Revise the data so that "Campus" becomes "Grounds" wherever it occurs, keeping every other line the same.

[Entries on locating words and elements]

####################

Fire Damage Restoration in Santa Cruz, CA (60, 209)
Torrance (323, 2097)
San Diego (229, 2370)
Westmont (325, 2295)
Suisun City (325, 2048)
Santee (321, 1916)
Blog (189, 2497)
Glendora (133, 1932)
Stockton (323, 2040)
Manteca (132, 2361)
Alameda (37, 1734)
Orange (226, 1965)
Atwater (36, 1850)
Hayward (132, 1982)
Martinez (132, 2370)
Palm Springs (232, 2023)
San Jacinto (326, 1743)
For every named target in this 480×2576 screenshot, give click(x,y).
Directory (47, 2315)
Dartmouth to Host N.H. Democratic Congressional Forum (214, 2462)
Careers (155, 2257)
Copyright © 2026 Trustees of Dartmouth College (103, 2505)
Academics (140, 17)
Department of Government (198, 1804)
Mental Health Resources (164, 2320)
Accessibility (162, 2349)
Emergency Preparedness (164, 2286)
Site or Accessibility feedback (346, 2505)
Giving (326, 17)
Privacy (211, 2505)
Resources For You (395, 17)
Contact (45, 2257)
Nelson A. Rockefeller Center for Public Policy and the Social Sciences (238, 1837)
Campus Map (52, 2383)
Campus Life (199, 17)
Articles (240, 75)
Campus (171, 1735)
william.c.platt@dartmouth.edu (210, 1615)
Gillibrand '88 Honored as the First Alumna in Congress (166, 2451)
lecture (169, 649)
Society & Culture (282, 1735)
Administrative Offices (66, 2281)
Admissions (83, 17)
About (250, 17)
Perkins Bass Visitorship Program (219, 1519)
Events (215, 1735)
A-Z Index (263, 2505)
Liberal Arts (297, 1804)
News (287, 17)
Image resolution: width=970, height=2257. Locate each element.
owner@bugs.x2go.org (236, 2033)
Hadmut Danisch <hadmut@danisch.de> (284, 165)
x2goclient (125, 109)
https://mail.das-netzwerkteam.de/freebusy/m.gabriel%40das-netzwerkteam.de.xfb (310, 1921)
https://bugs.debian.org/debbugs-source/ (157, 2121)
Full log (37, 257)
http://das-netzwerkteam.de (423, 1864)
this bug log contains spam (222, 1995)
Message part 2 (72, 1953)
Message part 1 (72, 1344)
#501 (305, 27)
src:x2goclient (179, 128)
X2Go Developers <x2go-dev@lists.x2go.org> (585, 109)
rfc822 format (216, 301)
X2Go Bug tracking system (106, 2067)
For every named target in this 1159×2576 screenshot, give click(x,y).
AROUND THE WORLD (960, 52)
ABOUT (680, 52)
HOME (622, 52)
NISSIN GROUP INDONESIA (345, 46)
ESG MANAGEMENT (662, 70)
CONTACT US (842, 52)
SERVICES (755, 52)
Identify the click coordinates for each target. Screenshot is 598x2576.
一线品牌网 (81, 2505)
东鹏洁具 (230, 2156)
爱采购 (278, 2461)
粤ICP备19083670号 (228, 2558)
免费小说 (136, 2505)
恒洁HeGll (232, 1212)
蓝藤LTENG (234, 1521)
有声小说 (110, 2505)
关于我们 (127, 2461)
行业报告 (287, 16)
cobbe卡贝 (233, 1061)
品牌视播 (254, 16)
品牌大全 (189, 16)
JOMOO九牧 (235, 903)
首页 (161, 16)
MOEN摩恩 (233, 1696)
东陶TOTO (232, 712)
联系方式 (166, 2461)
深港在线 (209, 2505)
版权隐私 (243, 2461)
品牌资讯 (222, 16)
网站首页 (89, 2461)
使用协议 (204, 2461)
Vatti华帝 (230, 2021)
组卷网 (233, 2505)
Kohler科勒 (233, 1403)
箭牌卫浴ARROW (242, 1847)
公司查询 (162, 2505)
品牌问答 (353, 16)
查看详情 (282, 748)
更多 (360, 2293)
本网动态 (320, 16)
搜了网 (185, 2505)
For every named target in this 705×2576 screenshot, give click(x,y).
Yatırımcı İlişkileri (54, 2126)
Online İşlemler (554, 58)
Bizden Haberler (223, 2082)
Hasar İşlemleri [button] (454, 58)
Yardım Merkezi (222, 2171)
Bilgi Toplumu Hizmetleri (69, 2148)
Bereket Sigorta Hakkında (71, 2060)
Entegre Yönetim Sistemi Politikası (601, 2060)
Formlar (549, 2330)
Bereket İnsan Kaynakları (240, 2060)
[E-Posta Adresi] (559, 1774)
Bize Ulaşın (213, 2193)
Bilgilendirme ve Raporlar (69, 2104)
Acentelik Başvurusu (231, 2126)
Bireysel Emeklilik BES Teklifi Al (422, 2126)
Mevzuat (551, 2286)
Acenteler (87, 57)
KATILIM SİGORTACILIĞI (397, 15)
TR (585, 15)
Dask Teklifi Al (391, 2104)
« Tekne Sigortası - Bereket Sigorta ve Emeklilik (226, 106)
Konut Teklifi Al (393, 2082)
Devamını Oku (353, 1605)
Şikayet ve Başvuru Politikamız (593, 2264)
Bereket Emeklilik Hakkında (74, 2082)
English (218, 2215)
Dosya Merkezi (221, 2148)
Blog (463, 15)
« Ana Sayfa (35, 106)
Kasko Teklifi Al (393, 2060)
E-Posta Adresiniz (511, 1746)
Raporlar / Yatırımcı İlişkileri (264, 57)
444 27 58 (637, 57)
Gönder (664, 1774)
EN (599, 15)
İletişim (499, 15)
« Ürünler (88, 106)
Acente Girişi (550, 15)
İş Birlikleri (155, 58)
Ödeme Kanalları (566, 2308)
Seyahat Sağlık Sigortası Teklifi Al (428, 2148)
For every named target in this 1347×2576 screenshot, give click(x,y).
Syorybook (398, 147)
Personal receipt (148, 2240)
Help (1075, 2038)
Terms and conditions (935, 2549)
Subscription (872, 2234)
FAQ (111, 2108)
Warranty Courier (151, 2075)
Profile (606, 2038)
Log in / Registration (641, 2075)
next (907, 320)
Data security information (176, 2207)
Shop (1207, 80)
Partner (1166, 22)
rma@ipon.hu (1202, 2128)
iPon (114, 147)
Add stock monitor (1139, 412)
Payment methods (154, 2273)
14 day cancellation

####################

**SOLUTION TO THIS TASK**
Fire Damage Restoration in Santa Cruz, CA (60, 209)
Torrance (323, 2097)
San Diego (229, 2370)
Westmont (325, 2295)
Suisun City (325, 2048)
Santee (321, 1916)
Blog (189, 2497)
Glendora (133, 1932)
Stockton (323, 2040)
Manteca (132, 2361)
Alameda (37, 1734)
Orange (226, 1965)
Atwater (36, 1850)
Hayward (132, 1982)
Martinez (132, 2370)
Palm Springs (232, 2023)
San Jacinto (326, 1743)
For every named target in this 480×2576 screenshot, give click(x,y).
Directory (47, 2315)
Dartmouth to Host N.H. Democratic Congressional Forum (214, 2462)
Careers (155, 2257)
Copyright © 2026 Trustees of Dartmouth College (103, 2505)
Academics (140, 17)
Department of Government (198, 1804)
Mental Health Resources (164, 2320)
Accessibility (162, 2349)
Emergency Preparedness (164, 2286)
Site or Accessibility feedback (346, 2505)
Giving (326, 17)
Privacy (211, 2505)
Resources For You (395, 17)
Contact (45, 2257)
Nelson A. Rockefeller Center for Public Policy and the Social Sciences (238, 1837)
Grounds Map (52, 2383)
Grounds Life (199, 17)
Articles (240, 75)
Grounds (171, 1735)
william.c.platt@dartmouth.edu (210, 1615)
Gillibrand '88 Honored as the First Alumna in Congress (166, 2451)
lecture (169, 649)
Society & Culture (282, 1735)
Administrative Offices (66, 2281)
Admissions (83, 17)
About (250, 17)
Perkins Bass Visitorship Program (219, 1519)
Events (215, 1735)
A-Z Index (263, 2505)
Liberal Arts (297, 1804)
News (287, 17)
Image resolution: width=970, height=2257. Locate each element.
owner@bugs.x2go.org (236, 2033)
Hadmut Danisch <hadmut@danisch.de> (284, 165)
x2goclient (125, 109)
https://mail.das-netzwerkteam.de/freebusy/m.gabriel%40das-netzwerkteam.de.xfb (310, 1921)
https://bugs.debian.org/debbugs-source/ (157, 2121)
Full log (37, 257)
http://das-netzwerkteam.de (423, 1864)
this bug log contains spam (222, 1995)
Message part 2 (72, 1953)
Message part 1 (72, 1344)
#501 (305, 27)
src:x2goclient (179, 128)
X2Go Developers <x2go-dev@lists.x2go.org> (585, 109)
rfc822 format (216, 301)
X2Go Bug tracking system (106, 2067)
For every named target in this 1159×2576 screenshot, give click(x,y).
AROUND THE WORLD (960, 52)
ABOUT (680, 52)
HOME (622, 52)
NISSIN GROUP INDONESIA (345, 46)
ESG MANAGEMENT (662, 70)
CONTACT US (842, 52)
SERVICES (755, 52)
Identify the click coordinates for each target. Screenshot is 598x2576.
一线品牌网 (81, 2505)
东鹏洁具 (230, 2156)
爱采购 (278, 2461)
粤ICP备19083670号 (228, 2558)
免费小说 (136, 2505)
恒洁HeGll (232, 1212)
蓝藤LTENG (234, 1521)
有声小说 (110, 2505)
关于我们 (127, 2461)
行业报告 (287, 16)
cobbe卡贝 (233, 1061)
品牌视播 (254, 16)
品牌大全 (189, 16)
JOMOO九牧 (235, 903)
首页 (161, 16)
MOEN摩恩 (233, 1696)
东陶TOTO (232, 712)
联系方式 (166, 2461)
深港在线 (209, 2505)
版权隐私 (243, 2461)
品牌资讯 (222, 16)
网站首页 (89, 2461)
使用协议 (204, 2461)
Vatti华帝 (230, 2021)
组卷网 (233, 2505)
Kohler科勒 (233, 1403)
箭牌卫浴ARROW (242, 1847)
公司查询 (162, 2505)
品牌问答 (353, 16)
查看详情 (282, 748)
更多 (360, 2293)
本网动态 (320, 16)
搜了网 (185, 2505)
For every named target in this 705×2576 screenshot, give click(x,y).
Yatırımcı İlişkileri (54, 2126)
Online İşlemler (554, 58)
Bizden Haberler (223, 2082)
Hasar İşlemleri [button] (454, 58)
Yardım Merkezi (222, 2171)
Bilgi Toplumu Hizmetleri (69, 2148)
Bereket Sigorta Hakkında (71, 2060)
Entegre Yönetim Sistemi Politikası (601, 2060)
Formlar (549, 2330)
Bereket İnsan Kaynakları (240, 2060)
[E-Posta Adresi] (559, 1774)
Bize Ulaşın (213, 2193)
Bilgilendirme ve Raporlar (69, 2104)
Acentelik Başvurusu (231, 2126)
Bireysel Emeklilik BES Teklifi Al (422, 2126)
Mevzuat (551, 2286)
Acenteler (87, 57)
KATILIM SİGORTACILIĞI (397, 15)
TR (585, 15)
Dask Teklifi Al (391, 2104)
« Tekne Sigortası - Bereket Sigorta ve Emeklilik (226, 106)
Konut Teklifi Al (393, 2082)
Devamını Oku (353, 1605)
Şikayet ve Başvuru Politikamız (593, 2264)
Bereket Emeklilik Hakkında (74, 2082)
English (218, 2215)
Dosya Merkezi (221, 2148)
Blog (463, 15)
« Ana Sayfa (35, 106)
Kasko Teklifi Al (393, 2060)
E-Posta Adresiniz (511, 1746)
Raporlar / Yatırımcı İlişkileri (264, 57)
444 27 58 (637, 57)
Gönder (664, 1774)
EN (599, 15)
İletişim (499, 15)
« Ürünler (88, 106)
Acente Girişi (550, 15)
İş Birlikleri (155, 58)
Ödeme Kanalları (566, 2308)
Seyahat Sağlık Sigortası Teklifi Al (428, 2148)
For every named target in this 1347×2576 screenshot, give click(x,y).
Syorybook (398, 147)
Personal receipt (148, 2240)
Help (1075, 2038)
Terms and conditions (935, 2549)
Subscription (872, 2234)
FAQ (111, 2108)
Warranty Courier (151, 2075)
Profile (606, 2038)
Log in / Registration (641, 2075)
next (907, 320)
Data security information (176, 2207)
Shop (1207, 80)
Partner (1166, 22)
rma@ipon.hu (1202, 2128)
iPon (114, 147)
Add stock monitor (1139, 412)
Payment methods (154, 2273)
14 day cancellation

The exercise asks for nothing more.